This architecture ensures that the Flask API, metrics collection, and visualization tools work seamlessly to provide insights into system behavior.

---

## Workflow
1. **Data Collection**: The system fetches real-time AQI & weather data from **OpenWeather API**. Data collection is automated using **Windows Task Scheduler**, which runs every 4 hours.
2. **Data Preprocessing & Feature Engineering**:
- Various preprocessing and feature engineering steps were performed, including handling missing values, outlier detection, scaling, and feature extraction. For a detailed breakdown, please refer to the **Project Report** included in the repository.
3. **Data Versioning**: The collected and preprocessed data is stored and tracked using **DVC (Data Version Control)** with **Amazon S3** as remote storage.
4. **Model Development**:
- Two time-series models were developed: **ARIMA (AutoRegressive Integrated Moving Average)** and **LSTM (Long Short-Term Memory Neural Network)**.
- **ARIMA** was used for short-term AQI forecasting, while **LSTM** captured long-term dependencies.
- The best-trained model was selected for deployment.

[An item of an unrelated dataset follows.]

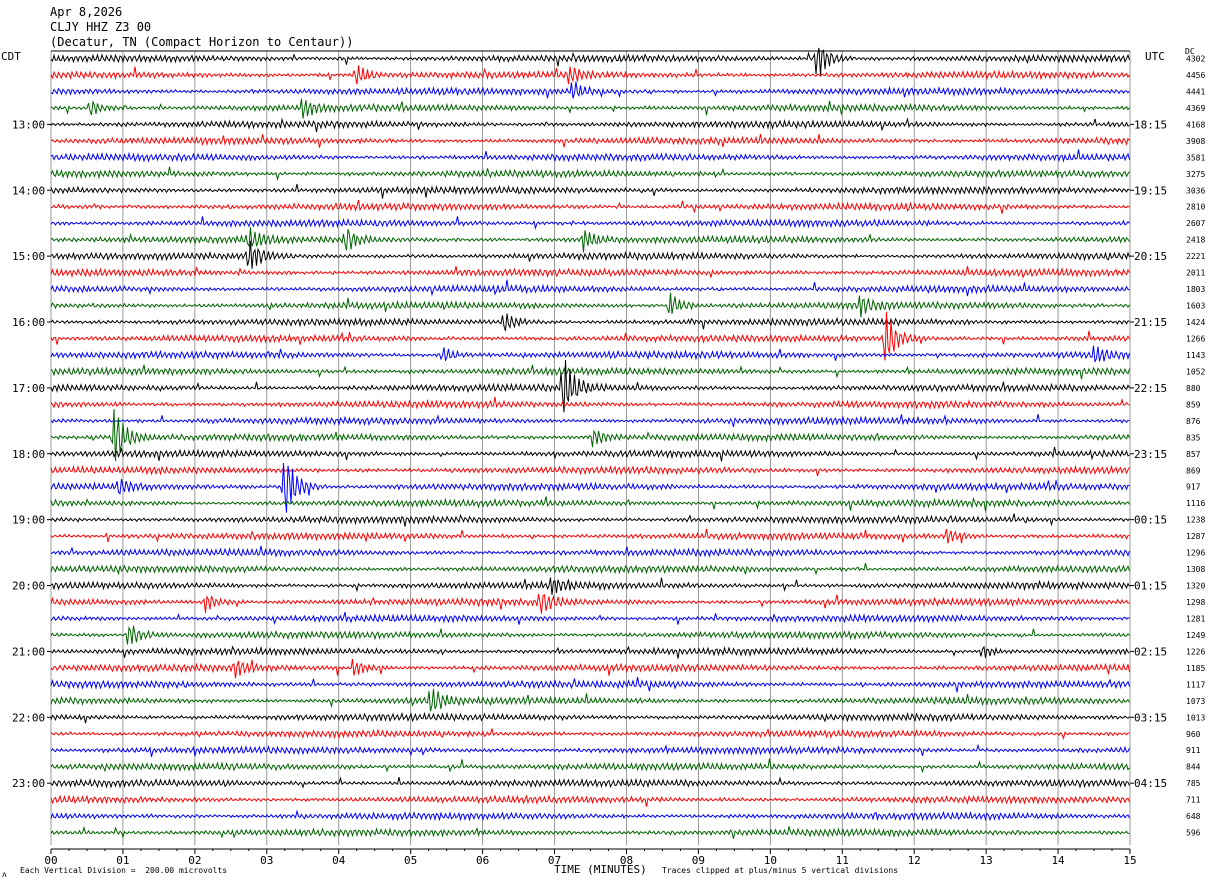 Image resolution: width=1210 pixels, height=886 pixels. What do you see at coordinates (266, 860) in the screenshot?
I see `x-tick-label: 03` at bounding box center [266, 860].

More details on the model evaluation and hyperparameter tuning can be found in the **Project Report**.
5. **Model Deployment**: The trained model is deployed as an API using **Flask/FastAPI**, allowing users to make real-time predictions.
6. **Monitoring & Logging**: The deployed API and model performance are continuously monitored using **Prometheus & Grafana**, providing real-time metrics and visualizations.

---

## API Endpoints
| Method | Endpoint | Description |
|--------|-------------------|-------------|
| GET | `/predict` | Get pollution level prediction |
| POST | `/predict` | Send input data for model inference |
| GET | `/metrics` | API & model performance metrics |

---

## Challenges & Key Learnings

### Challenges Faced
- Real-time data ingestion while ensuring dataset versioning with DVC
- Optimizing time-series models (ARIMA/LSTM) for air quality forecasting
- Issues with MLflow setup and tracking, including configuration difficulties and experiment logging inconsistencies

### Key Learnings
- Configuring remote storage and using DVC for dataset versioning and tracking
- Automating data pipelines with Windows Task Scheduler for continuous data ingestion
- Deploying ML models as APIs with Flask/FastAPI for real-time inference
- Improving model interpretability and performance tracking through advanced monitoring tools like Prometheus & Grafana

---

## Future Improvements
- **Enhance MLflow integration** for **experiment tracking and continuous training**
- **Implement automated hyperparameter tuning** using MLflow
- Improve LSTM & ARIMA model accuracy through hyperparameter optimization and additional feature engineering
- Expand Grafana & Prometheus setup to track more detailed model performance metrics and enhance dashboard visualization
- Deploy to cloud-based services (AWS, GCP, Azure)
- **Integrate alerting system** for high pollution days

---